Annunciata dall’inizio delle ostilità tra Matteo Renzi e l’Unione Europea in merito di approvazione della Manovra italiana, è arrivata oggi la prima contromossa politica del premier, nello specifico tramite l’apposizione della riserva – una sorta di primo veto – sul documento di revisione del pluriennale bilancio UE.

Nel programma, che si estende fino al 2020, mancherebbero garanzie in merito alle priorità segnalate dall’Italia, ovvero immigrazione, ricerca, sicurezza e disoccupazione giovanile.

È stato Renzi in persona a proclamarlo durante un intervento presso l’università di Catania: “Nella giornata di oggi, come avevamo annunciato, abbiamo messo il primo veto nella discussione sul bilancio a Bruxelles. Lo ha fatto il sottosegretario Gozi a mio nome a Bruxelles”. Il premier ha spiegato di non voler “riempire di soldi i Paesi europei che non soltanto non accettano un accordo che hanno firmato, ma con i nostri soldi alzano i muri”.
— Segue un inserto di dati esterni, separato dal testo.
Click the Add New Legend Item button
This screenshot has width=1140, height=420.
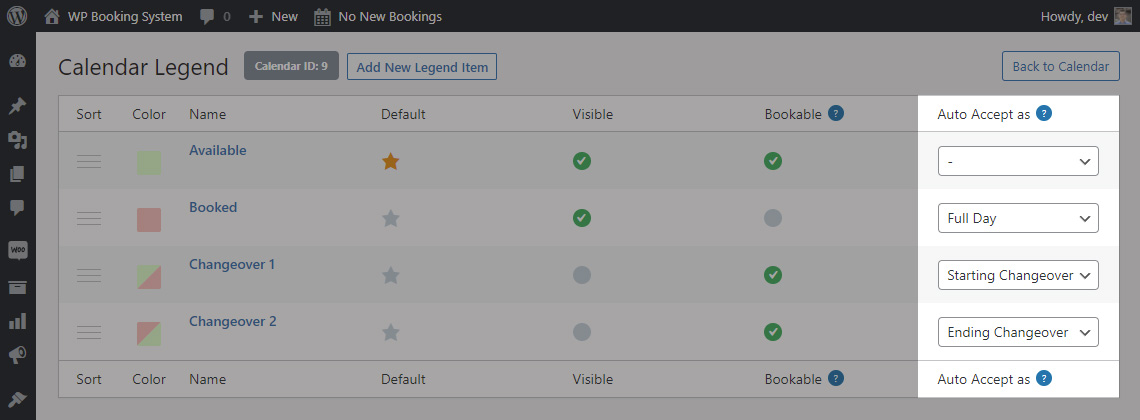click(x=422, y=67)
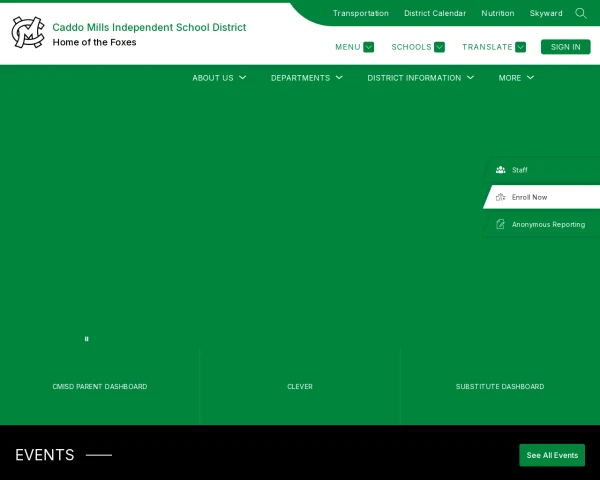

Sulla questione è intervenuto lo stesso Sandro Gozi, annunciando che “noi non siamo né nazionalisti né populisti. Siamo molto stanchi delle ambiguità e delle contraddizioni europee, di un’Europa che dice alcune cose e poi non le fa”.

Quello posto dall’Italia non è un veto tout court, in quanto sarebbe richiesta una votazione formale, ma è una riserva che consegue il risultato di dare avvio a una possibile mediazione con gli altri Paesi membri.

L’iniziativa è stata minimizzata dalla presidenza slovacca attualmente in testa alla UE, la quale ha fatto notare che al momento sono già stati previsti sei miliardi di euro destinati ai temi indicati da Renzi: per questo motivo la prospettiva è quella di presentare lo stesso al Parlamento europeo l’accordo di bilancio, che ha ricevuto un consenso piuttosto ampio, “pur rispettando la riserva espressa dall’Italia, che ha bisogno di più tempo per unirsi al consenso”.

Il presidente del Consiglio però non ha mollato la presa e in serata ha ribadito l’iniquità del trattamento riservato all’Italia: “All’Europa qualche segnale va lanciato, noi diamo 20 miliardi all’Unione europea e ne prendiamo solo 12: si portano via i nostri soldi e poi ci sono Paesi che non rispettano gli accordi e tirano su i muri. Anche noi andiamo avanti”.

Nel frattempo si continua a discutere sulla Manovra italiana, ma dalle ultime indiscrezioni sembra che Bruxelles sia disposta a concedere l’ok, pur mantenendo qualche riserva.